When Carolyn Chute's new novel opens, the end of the 20th century looms. A local newspaper in Egypt, Maine, gets calls that a place called The Settlement is stockpiling guns and brutalizing children, all to serve and protect a compelling and mysterious man named Gordon St. Onge - whom they call The Profit. Ivy Morelli is the newspaper's young columnist. She drives a sports car and senses there could be a life-changing story for her in The Settlement, but maybe not the kind she imagined. She finds herself drawn more deeply into the community and into the orbit of The Profit. Carolyn Chute's new novel, the second in a series, is called "Treat Us Like Dogs And We Will Become Wolves." Carolyn Chute, the author of the best-selling saga "The Beans Of Egypt, Maine," joins us from the studios of Maine Public Broadcasting in Portland. Thanks so much for being with us.
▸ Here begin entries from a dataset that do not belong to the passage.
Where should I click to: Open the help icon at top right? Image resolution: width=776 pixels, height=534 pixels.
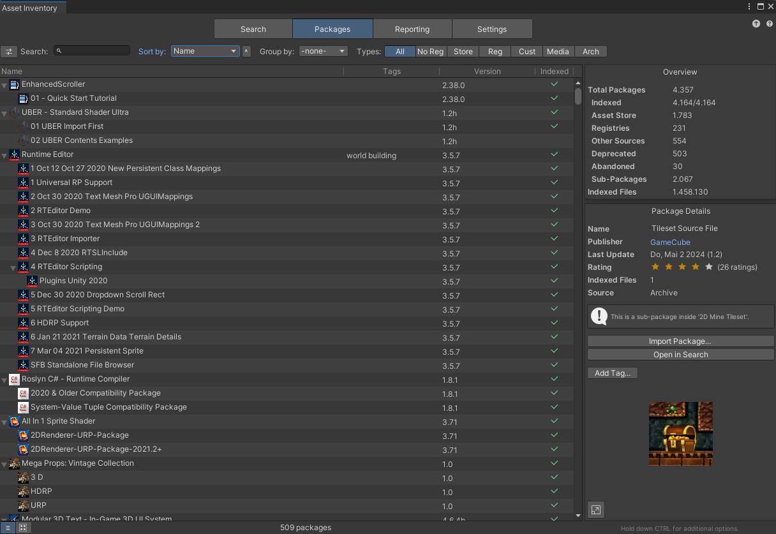(x=769, y=23)
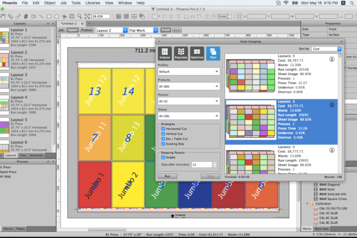Click the blue Jumbo product tile
The height and width of the screenshot is (238, 357).
(x=195, y=194)
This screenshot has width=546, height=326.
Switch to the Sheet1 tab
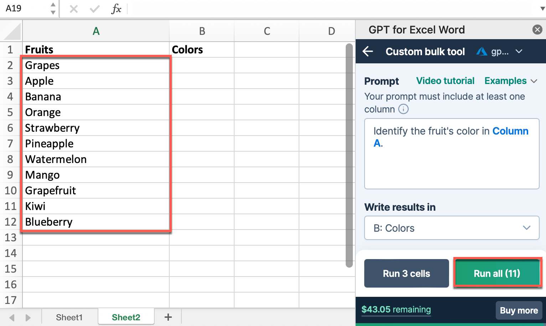pos(69,317)

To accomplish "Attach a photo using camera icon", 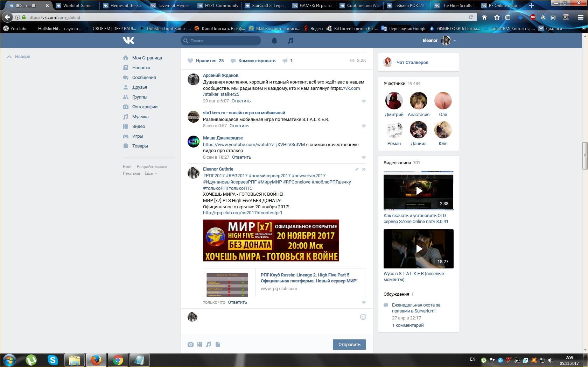I will pyautogui.click(x=190, y=344).
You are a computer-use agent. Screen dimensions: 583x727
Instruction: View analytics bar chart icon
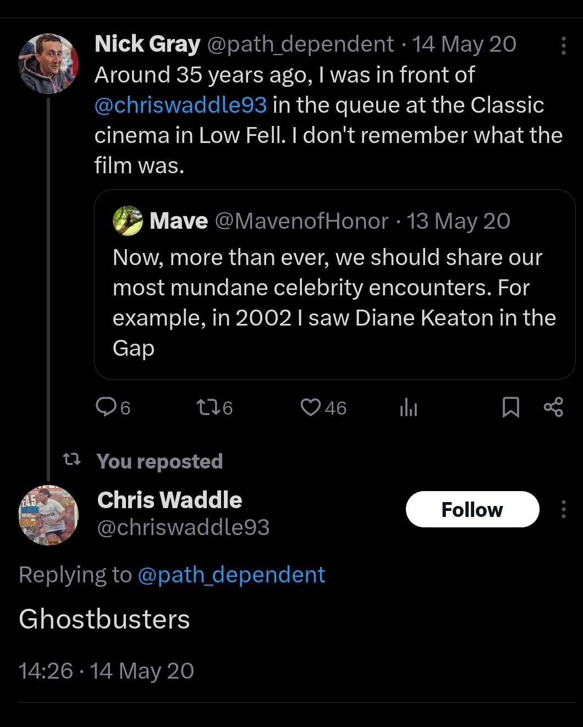[409, 407]
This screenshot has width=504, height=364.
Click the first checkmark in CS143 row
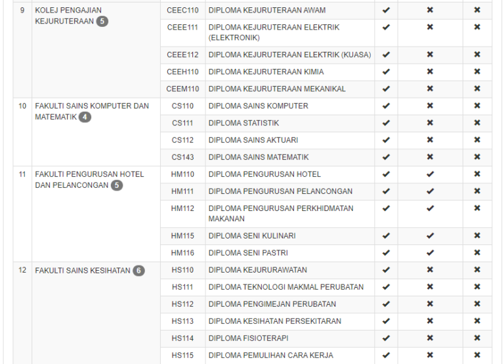[x=386, y=157]
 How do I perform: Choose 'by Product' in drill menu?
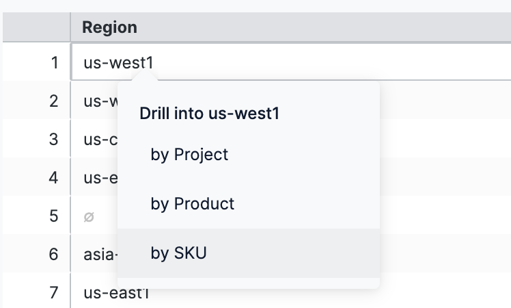click(192, 204)
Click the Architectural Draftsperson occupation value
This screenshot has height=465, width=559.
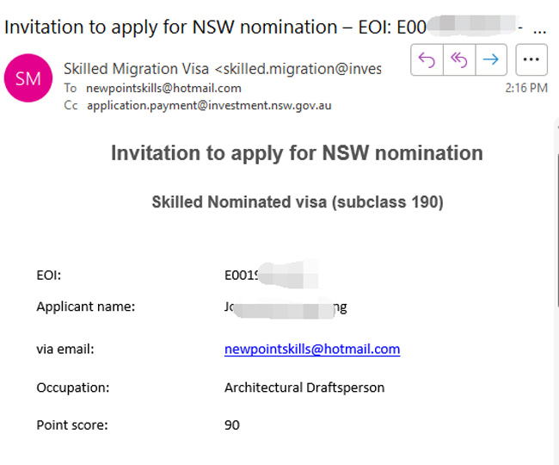pos(304,388)
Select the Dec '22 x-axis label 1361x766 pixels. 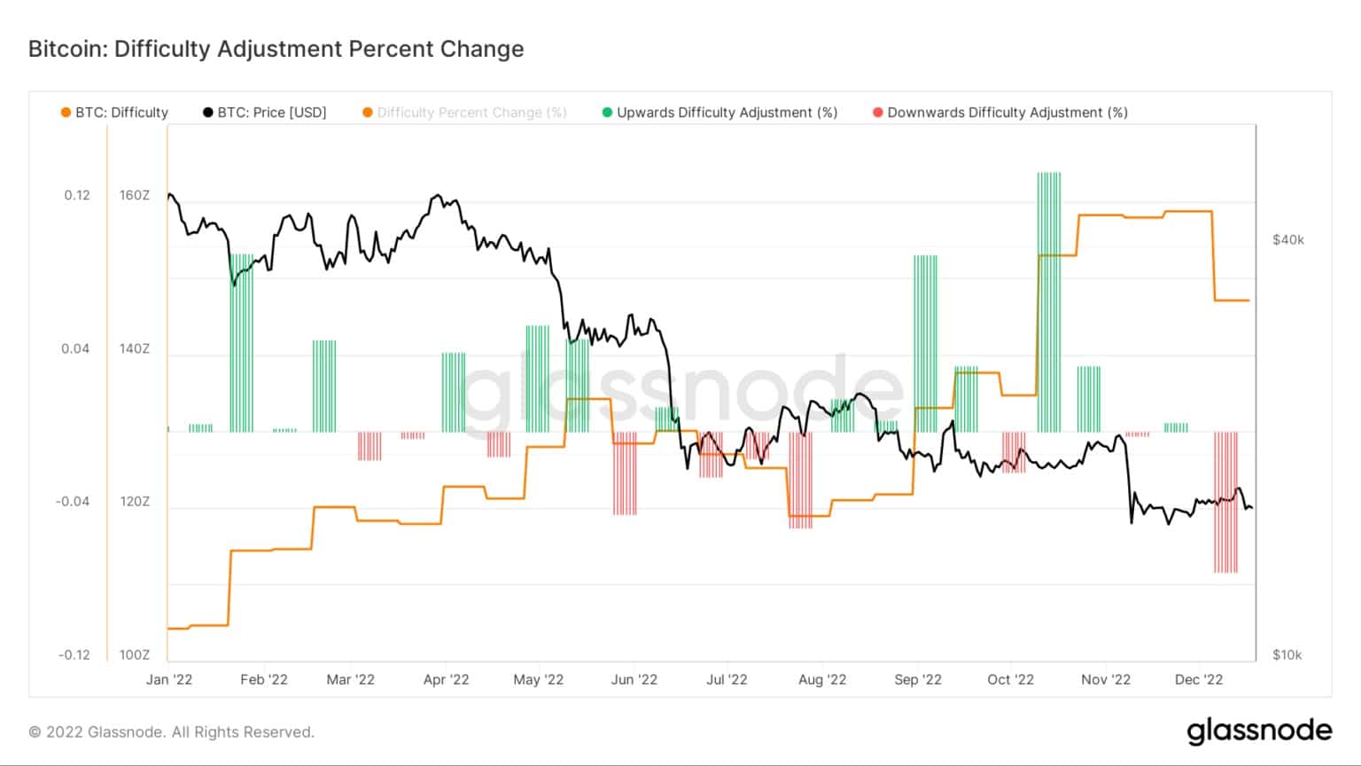coord(1199,680)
CAROLYN CHUTE: Thanks for having me on the show.

SIMON: Do you even know how many characters are in this book?

CHUTE: (Laughter) No. Counting dogs and everybody - no 'cause things get moved around a lot over the years. I worked on this book in the '90s when I was young. I'm glad it took me a long time because I could add things that I learned over this period of time about human behavior and various things.

SIMON: Tell us about The Profit, Gordon St. Onge.

CHUTE: He was somebody who had a dream to live a life where it didn't seem like people would be set adrift. Living by themselves, maybe wind up homeless - that was very central to the idea of The Settlement. You know, like today's world is very cruel. I think of today's life - the little game that we played in school when we were in sub-primary where they had the little chairs.

SIMON: Musical chairs.

CHUTE: Yes. And then she'd keep taking the chairs away, and finally there was just one little winner. Yeah. It seems that way that we have this modern culture that a lot of people wind up without a chair.

SIMON: You left school at the age of 16, I gather?

CHUTE: I did, but I was married after that - not my present husband but the one I was married to for eight years. And he and I decided to go to night school. Then I worked for a newspaper. That's kind of where some of my ideas about working for a paper came from.

SIMON: Oh, a life for Ivy Morelli, her character?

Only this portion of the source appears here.